The minimum external diameters of portal tract profiles and terminal hepatic
vein profiles are presented in table 5 (the maximal external diameters
exhibited a wide range and are not likely to be useful data, given the variability
in angle of sectioning). Hepatic arteries and bile duct profiles exhibited similar
minimum diameters of about 12 µm on average, whereas portal vein profiles
were three times greater in minimum diameter. There were no differences in the
minimum diameters of hepatic arteries, bile ducts, or portal veins contained
within triads or dyads, also suggesting that essentially all of the portal tracts
observed were at the periphery of the portal tract system. The partial bile
duct profiles at the portal tract interface (probable canals of Hering, BD2)

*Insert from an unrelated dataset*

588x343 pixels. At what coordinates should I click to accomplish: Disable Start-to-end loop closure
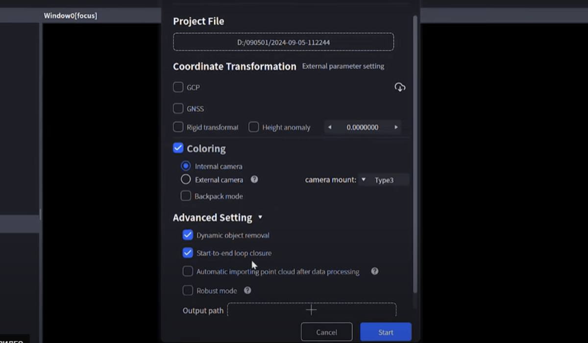tap(188, 253)
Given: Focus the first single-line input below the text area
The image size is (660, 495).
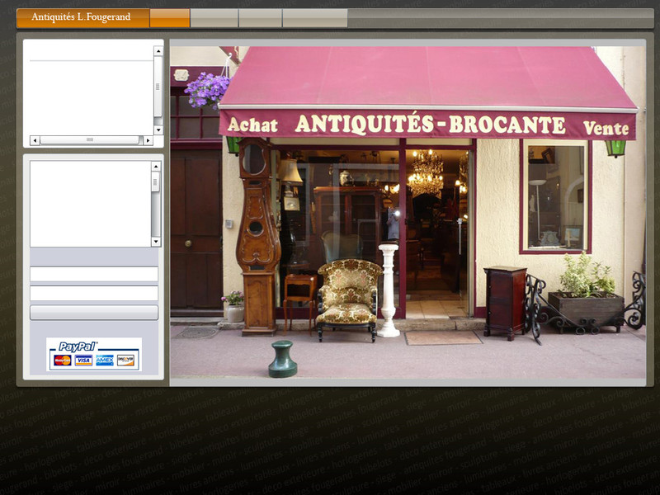Looking at the screenshot, I should pyautogui.click(x=94, y=274).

exhibited calibers of 11 µm, not significantly less than the BD1 bile
duct profiles. Not surprisingly, the smallest structures were the cuboidal strings
within the parenchyma, which exhibited minimum dimensions of 10 µm. Terminal
hepatic veins exhibited minimum external diameters of 67 µm, larger than
the 18 ± 4 µm reported by Caulet et al.4 Computation
of the caulet values may merit reconsideration, however, because hepatocyte
diameters are ~6 µm when computed on the basis of their published photomicrographs,
considerably less than the diameters of 18 µm reported elsewhere.17
The ratio of minimum external diameter for paired bile ducts-to-hepatic arteries
was 1.18 ± 0.44 with a Pearson coefficient ratio of 0.155 (P <
.0001, see Methods), the inverse of the 0.7 to 0.8 ratio reported by Nakanuma
and Ohta.5 If the diameter ratio was made by a rank order method,
in which the largest diameter bile duct in any given portal tract was compared
to the largest diameter hepatic artery within 100 µm, next largest with
next largest, and so on,5 the bile duct-to-hepatic artery diameter
ratio was 1.13 ± 0.37, with a Pearson coefficient ratio of 0.385 (P<
.0001). Clearly, the minor variations in correlation figures are dependent on
the methods used for matching portal tract profiles one with another.
The size distributions and correlations between minimum external diameters
for rank ordered, paired profiles of bile ducts (BD1 only), hepatic arteries,
and portal veins within portal tracts are shown graphically in Fig. 5. The dimensions of all paired profiles
were positively correlated, but the correlations were not tight ones. Nevertheless,
the diameter of a hepatic artery was the best predictor of the diameter of its
companion bile duct.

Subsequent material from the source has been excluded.